Remember early last year when oil prices 'went negative'?
Well, despite scary headlines, the actual prices themselves didn't go negative, but there certainly was a major drop in the value of oil. Markets often get the direction of the economy right, but they also can go too far.
So when prices are rising into bubble territory, it can signal growth, but sometimes they can go too far. And the contrary can happen during panics. Oil prices were right in signaling a downturn, but, in light of subsequent events, they arguably went too far down.
As you can see below, oil prices can be quite volatile and there are certainly times when crashes anticipated recessions, such as 1990, 2008, 2013, and 2020.
Just as we did with copper, another industrial commodity, we made some adjustments to account for changes in oil prices to account for inflation, deflation, and supply disruptions. Accounting for supply disruptions is probably more important for oil than for copper because oil comes out of some of the most unstable countries in the world. Someone in a rubber boat can throw a hand grenade at a boat in the Straits of Hormuz and it could potentially move oil prices. Middle eastern wars are, unfortunately, not rare, and they can definitely move markets.
When we've adjusted for inflation and supply and put this adjusted oil price on a graph along with the following year's growth, we see that something appears to be going on:
There is a cluster in the lower left and in the upper right, which is pretty much what a positive correlation means.
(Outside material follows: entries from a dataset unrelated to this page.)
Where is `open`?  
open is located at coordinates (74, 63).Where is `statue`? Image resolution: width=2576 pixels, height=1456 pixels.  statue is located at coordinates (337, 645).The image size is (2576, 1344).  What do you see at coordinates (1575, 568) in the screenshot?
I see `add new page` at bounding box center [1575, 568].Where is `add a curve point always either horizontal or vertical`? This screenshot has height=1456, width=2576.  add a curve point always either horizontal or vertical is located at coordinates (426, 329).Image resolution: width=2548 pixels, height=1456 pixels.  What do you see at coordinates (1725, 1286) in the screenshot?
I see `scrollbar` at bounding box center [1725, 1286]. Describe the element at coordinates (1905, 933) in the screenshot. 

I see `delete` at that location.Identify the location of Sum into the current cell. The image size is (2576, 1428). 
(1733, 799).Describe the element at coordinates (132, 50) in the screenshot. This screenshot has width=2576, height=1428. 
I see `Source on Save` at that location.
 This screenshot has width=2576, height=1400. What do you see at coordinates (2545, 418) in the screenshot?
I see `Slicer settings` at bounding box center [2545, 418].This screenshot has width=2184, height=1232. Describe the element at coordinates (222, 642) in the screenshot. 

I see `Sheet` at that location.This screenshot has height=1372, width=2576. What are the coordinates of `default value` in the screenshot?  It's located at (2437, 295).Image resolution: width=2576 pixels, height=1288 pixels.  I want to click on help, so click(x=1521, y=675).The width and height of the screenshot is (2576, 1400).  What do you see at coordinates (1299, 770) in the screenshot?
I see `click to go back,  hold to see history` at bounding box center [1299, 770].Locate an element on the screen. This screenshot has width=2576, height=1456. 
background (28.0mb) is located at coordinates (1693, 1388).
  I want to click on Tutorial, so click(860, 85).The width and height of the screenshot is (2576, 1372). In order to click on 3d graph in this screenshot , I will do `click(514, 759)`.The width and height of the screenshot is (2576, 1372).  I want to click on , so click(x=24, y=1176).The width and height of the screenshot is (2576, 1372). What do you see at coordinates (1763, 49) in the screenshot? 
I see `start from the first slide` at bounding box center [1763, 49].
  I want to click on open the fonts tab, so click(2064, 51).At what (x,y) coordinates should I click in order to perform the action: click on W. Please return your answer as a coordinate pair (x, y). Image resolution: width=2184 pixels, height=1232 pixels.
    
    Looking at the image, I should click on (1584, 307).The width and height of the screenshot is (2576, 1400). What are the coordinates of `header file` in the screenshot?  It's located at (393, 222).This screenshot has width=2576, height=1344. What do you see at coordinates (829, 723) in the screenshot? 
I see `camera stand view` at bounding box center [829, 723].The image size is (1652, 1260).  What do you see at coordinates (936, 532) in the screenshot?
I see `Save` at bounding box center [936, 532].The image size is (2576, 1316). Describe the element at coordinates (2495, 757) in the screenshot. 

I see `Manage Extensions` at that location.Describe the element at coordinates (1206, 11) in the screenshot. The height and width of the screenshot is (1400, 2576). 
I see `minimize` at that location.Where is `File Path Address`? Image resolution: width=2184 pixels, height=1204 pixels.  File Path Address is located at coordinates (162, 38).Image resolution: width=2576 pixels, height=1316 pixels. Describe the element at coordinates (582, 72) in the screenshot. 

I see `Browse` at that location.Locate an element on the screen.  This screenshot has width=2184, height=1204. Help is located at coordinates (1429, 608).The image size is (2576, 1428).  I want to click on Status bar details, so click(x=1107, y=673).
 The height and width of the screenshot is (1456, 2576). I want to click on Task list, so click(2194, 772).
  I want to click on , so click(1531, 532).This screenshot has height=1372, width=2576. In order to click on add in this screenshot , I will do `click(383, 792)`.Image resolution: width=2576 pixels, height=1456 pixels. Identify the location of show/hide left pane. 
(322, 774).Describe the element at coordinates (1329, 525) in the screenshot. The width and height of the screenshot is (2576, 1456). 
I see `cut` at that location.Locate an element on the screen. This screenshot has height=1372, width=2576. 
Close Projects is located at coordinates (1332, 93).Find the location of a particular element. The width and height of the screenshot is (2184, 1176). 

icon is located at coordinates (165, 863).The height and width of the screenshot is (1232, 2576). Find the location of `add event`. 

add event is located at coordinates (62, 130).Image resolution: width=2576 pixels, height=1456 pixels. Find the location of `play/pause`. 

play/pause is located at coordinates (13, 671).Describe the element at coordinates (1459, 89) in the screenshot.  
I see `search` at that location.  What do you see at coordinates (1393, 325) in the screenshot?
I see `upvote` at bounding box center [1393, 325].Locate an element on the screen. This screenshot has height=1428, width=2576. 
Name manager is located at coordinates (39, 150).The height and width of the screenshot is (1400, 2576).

The upward-sloping line simply shows that relationship based on a single equation. But the fit is clearly not as good as, say, the copper chart we showed in a previous report.
So, why pay attention if the fit is not as reliable as other factors like copper prices? First, because in a multitude of counselors there is safety. Second, because the past year has not been about the middle east, which has, at least by historical standards, been relatively calm. Oil didn't collapse last April because someone suddenly discovered a massive new well. It fell because buyers bet that the world would shut down, and although it didn't shut down entirely, something definitely happened. And it didn't rise because a hurricane hit New Orleans or a bomb hit Saudi Arabia. It rose because the economic contraction was short-lived and reversed quickly. If there had been some shift in the geopolitics affecting oil markets, we would tend to be less interested in the oil price signal.
So, once again, markets got the direction right, but went too far. Not an unusual story. The oil story is that the world will probably grow this year, but the oil story is not as optimistic as the copper story.